Stop and search is believed to be a crucial police tactic in the fight against crime. Increased use of stop and search powers has been linked to reduced stabbings and murders in London. Conversely, decreased levels have been blamed for a surge in violent crime in places such as Merseyside, because ‘criminals knew that they were less likely to be stopped’. Police forces certainly view this practice as fundamental to operational police work. However, stop and search is a controversial police power, not only because its overall impact on crime levels is questionable, but because of wider issues associated with the use of this power.
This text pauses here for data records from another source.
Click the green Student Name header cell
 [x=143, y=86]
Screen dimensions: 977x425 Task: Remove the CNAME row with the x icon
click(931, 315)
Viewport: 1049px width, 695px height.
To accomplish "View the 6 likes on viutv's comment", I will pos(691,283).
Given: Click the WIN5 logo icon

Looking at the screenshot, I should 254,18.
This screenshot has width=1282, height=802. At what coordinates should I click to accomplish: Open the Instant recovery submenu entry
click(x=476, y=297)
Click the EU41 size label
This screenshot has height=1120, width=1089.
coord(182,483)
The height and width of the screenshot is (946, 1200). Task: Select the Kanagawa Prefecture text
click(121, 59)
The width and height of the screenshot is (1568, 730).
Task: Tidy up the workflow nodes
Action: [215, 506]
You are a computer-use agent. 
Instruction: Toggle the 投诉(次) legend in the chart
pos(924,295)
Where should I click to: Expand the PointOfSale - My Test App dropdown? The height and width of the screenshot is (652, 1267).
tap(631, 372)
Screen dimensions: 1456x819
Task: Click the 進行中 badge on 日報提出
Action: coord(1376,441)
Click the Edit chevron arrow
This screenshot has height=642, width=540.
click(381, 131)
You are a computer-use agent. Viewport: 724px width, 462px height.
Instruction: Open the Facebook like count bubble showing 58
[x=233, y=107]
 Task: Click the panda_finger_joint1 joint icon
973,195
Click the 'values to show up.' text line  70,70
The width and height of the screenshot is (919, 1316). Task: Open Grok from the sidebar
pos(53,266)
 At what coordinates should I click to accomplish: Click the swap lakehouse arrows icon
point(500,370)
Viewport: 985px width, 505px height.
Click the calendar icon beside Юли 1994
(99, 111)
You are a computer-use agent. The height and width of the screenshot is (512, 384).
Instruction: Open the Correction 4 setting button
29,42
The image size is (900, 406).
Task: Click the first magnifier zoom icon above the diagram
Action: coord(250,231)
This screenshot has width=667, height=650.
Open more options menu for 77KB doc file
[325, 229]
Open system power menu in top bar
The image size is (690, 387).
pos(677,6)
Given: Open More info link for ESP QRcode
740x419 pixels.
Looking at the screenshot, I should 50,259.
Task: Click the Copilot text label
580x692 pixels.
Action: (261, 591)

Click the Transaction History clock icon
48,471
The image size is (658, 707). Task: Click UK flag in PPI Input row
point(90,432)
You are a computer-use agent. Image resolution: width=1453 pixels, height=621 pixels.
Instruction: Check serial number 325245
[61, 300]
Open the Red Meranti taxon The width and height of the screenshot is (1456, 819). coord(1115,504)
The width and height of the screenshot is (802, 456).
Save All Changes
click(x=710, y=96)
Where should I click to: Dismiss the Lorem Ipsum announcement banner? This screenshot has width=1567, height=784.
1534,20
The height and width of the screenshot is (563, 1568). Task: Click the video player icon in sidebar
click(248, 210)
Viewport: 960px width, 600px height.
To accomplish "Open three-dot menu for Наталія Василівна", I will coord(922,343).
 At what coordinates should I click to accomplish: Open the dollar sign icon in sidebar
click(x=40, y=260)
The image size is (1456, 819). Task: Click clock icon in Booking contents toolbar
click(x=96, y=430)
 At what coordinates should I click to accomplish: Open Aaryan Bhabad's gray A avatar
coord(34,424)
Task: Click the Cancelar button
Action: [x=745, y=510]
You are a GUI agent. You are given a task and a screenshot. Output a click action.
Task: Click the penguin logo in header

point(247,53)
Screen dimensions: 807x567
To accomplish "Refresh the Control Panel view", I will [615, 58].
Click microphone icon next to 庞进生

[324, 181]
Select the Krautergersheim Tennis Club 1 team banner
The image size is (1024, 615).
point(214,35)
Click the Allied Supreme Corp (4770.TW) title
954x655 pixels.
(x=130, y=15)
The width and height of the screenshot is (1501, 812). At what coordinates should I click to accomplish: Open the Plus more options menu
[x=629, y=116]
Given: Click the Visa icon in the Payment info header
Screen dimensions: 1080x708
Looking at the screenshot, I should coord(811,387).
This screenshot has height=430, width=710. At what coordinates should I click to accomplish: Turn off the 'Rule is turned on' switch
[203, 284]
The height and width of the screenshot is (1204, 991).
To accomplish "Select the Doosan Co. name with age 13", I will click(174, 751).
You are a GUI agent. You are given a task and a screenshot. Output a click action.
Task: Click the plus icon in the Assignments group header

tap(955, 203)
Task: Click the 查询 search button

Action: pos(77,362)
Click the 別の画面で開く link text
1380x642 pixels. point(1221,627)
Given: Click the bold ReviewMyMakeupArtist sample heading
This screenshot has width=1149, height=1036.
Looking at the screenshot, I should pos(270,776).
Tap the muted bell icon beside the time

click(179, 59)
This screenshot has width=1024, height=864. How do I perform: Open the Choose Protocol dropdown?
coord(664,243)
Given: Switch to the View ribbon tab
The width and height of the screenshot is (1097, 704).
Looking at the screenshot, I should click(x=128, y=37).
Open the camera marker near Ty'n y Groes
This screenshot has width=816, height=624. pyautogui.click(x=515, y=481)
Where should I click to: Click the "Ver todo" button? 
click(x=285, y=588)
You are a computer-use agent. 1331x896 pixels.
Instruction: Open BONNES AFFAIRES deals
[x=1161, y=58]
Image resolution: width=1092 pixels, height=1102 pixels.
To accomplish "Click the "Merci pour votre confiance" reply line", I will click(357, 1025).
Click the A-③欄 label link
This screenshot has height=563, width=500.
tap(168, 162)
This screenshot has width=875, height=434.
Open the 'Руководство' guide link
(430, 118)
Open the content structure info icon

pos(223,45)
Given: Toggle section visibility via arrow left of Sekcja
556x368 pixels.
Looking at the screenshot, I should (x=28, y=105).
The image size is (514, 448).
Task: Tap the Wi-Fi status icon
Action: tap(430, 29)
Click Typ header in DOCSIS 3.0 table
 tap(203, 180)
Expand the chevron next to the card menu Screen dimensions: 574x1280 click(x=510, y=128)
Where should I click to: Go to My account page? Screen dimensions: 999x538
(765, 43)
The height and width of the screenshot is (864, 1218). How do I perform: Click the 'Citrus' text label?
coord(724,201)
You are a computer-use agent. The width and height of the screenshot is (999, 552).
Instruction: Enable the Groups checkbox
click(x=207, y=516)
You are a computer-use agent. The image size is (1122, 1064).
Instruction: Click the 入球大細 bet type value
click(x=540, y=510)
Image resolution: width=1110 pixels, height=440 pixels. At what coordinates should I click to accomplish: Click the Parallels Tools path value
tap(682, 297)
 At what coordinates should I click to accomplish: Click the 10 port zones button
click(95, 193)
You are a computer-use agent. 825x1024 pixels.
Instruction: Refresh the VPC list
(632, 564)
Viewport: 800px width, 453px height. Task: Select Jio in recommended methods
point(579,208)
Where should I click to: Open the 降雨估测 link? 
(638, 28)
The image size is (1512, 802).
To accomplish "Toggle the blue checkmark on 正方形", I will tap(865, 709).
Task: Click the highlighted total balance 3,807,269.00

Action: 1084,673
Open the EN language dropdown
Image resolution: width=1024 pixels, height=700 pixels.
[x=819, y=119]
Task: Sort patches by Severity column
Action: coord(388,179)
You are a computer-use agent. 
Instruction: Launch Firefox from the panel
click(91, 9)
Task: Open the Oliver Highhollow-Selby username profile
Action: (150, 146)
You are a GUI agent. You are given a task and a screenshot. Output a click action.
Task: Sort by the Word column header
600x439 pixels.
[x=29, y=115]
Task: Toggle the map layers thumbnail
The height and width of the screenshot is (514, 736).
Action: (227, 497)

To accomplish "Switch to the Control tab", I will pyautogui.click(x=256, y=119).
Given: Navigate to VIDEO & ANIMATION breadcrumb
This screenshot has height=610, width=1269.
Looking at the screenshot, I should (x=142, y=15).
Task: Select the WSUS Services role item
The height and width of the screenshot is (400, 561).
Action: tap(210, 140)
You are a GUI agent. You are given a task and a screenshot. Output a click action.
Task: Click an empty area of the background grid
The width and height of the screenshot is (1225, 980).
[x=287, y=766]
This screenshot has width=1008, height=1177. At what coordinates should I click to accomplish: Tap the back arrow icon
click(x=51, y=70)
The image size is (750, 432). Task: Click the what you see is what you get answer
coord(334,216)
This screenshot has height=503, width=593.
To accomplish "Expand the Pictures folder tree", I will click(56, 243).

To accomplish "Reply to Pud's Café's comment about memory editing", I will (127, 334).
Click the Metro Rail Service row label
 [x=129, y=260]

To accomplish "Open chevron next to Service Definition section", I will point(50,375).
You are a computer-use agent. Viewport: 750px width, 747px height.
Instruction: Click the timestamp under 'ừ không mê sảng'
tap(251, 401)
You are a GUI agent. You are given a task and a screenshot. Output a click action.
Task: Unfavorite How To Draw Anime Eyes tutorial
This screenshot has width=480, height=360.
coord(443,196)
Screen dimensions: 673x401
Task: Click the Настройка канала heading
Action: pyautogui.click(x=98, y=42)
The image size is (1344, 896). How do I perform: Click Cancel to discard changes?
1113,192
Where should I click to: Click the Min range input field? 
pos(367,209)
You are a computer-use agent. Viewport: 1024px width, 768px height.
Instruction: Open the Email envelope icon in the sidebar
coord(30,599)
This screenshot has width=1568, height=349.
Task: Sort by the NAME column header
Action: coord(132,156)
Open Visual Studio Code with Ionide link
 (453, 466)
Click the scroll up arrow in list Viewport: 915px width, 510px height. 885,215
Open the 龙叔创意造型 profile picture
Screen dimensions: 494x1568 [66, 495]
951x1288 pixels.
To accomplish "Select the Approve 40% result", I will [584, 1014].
One persistent controversy concerns the disproportionate use of stop and search with ethnic minority communities. Some people argue that this tactic potentially undermines public trust and police legitimacy, and possibly even fuels crime. Published figures reveal that between April 2018 and March 2019, there were 375,588 stop and searches in England and Wales. On average, there were six stop and searches for every 1,000 people. However, for every 1,000 White people, only four were stopped and searched, compared to 38 for every 1,000 Black and 100 for every 1,000 ‘black other’ people being stopped and searched. More recent figures are even more astonishing. For example, in London alone, the use of stop and search almost doubled during the first COVID-19 lockdown, with more than 20,000 Black males being stopped and searched, which equates to over one quarter of all Black 15- to 24-year-olds in the capital. Between April 2019 and March 2020, there were over 550,000 stop and searches which unreasonably affected Black individuals.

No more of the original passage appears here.